Lagere kostprijs met andere sectorindeling voor uw uitzendbureau?

Wilt u een lagere kostprijs?
Precies een jaar geleden schreef ik mijn artikel ‘Indeling in vaksector serieus alternatief voor sector 52?’. De conclusie was dat het al snel een forse besparing op de loonsom oplevert, mits je bereid bent je aan een aantal spelregels te houden.
Sindsdien is er echter veel veranderd in de samenstelling van de werkgeverspremies en de vraag die regelmatig wordt gesteld, is of het nog steeds lonend is. Die vraag kan ik zeker met ‘ja’ beantwoorden.

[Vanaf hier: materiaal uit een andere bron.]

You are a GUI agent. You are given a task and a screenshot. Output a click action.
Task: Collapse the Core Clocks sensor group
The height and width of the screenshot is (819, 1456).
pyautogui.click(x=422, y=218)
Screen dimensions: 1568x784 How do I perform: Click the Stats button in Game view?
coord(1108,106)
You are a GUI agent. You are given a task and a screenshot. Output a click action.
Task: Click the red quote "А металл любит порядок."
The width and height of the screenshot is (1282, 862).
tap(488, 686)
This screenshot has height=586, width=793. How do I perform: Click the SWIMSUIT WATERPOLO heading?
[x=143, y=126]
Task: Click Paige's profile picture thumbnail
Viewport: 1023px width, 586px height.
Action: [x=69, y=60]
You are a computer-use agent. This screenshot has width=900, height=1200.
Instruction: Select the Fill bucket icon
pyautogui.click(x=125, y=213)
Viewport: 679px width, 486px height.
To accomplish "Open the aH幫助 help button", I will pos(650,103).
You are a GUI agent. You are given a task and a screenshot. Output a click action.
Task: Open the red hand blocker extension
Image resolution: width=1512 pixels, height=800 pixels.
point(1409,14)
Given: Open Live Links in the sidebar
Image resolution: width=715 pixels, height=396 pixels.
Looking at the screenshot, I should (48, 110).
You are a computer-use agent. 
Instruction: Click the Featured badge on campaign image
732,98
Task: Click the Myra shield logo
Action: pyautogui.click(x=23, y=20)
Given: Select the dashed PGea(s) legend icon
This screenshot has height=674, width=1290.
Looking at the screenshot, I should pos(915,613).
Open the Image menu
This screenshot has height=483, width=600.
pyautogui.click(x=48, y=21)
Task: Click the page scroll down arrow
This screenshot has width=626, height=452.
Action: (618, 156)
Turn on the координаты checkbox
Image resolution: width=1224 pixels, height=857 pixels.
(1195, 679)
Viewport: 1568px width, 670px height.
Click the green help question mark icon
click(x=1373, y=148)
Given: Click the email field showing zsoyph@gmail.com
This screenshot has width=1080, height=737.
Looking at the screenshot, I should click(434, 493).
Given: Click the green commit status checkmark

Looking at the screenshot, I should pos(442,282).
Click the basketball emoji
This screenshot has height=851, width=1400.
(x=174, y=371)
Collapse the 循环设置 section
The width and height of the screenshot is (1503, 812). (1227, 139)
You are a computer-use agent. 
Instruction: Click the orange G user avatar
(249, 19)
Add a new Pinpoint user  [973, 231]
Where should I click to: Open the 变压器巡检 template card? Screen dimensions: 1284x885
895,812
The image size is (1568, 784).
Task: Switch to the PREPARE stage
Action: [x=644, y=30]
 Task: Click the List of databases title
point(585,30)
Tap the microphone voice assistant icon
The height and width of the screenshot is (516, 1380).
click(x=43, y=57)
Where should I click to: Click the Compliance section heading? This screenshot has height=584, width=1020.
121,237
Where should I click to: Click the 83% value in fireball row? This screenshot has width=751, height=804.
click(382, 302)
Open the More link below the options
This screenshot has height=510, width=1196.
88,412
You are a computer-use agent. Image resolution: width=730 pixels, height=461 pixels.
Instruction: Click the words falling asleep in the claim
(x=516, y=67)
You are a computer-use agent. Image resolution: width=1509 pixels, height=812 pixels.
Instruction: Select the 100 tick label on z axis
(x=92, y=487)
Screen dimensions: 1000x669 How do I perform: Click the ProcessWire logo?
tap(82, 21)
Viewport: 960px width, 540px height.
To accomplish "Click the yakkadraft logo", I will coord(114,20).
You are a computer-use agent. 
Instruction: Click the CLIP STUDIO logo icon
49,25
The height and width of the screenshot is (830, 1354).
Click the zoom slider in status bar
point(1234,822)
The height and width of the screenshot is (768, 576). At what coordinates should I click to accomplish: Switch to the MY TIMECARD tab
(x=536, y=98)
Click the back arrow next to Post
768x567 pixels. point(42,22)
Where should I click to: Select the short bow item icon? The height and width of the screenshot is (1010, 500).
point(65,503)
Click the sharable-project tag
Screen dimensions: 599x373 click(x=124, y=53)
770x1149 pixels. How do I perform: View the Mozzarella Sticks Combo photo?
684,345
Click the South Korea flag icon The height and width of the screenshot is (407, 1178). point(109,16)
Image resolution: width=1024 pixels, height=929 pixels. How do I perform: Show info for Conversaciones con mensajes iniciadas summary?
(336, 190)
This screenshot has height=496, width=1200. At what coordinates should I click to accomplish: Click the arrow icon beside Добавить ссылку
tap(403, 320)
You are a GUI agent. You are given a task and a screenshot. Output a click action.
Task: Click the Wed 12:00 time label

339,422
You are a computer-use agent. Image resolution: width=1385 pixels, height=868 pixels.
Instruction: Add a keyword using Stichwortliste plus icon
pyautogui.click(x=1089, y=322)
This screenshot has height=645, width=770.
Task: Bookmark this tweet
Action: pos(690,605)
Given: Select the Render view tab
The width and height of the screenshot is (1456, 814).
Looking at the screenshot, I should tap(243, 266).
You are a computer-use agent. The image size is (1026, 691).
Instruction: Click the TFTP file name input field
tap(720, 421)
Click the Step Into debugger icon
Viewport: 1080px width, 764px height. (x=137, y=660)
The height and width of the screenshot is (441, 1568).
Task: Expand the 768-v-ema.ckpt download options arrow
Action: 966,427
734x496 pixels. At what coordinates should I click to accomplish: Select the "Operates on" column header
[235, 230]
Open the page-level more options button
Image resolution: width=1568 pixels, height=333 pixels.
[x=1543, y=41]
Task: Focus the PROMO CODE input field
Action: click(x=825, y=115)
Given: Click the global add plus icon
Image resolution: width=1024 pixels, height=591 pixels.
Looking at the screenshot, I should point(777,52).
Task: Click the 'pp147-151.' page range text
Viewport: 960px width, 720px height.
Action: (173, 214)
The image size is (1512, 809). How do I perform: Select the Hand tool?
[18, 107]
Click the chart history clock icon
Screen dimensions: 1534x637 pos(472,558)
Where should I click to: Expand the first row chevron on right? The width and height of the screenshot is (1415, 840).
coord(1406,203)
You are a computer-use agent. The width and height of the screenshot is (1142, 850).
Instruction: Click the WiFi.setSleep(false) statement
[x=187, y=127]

De percentages die bespaard kunnen worden, zijn over de hele linie wel iets lager geworden, maar liggen nog steeds tussen de 2 en meer dan 6 procent. In dit artikel laat ik dat met enkele rekenvoorbeelden zien.

Wat is sectorverloning ook alweer?
Sectorverloning betekent dat de intermediair niet meer alle flexkrachten verloont in sector 52, Uitzendbedrijven, maar waar mogelijk in een vaksector. Daarvoor gelden een aantal spelregels. De belangrijkste daarvan is dat het uitzendbeding niet meer mag worden gebruikt. Een andere is dat de intermediair het alleen mag toepassen op kandidaten die nu nog in fase A, 1 of 2 zitten.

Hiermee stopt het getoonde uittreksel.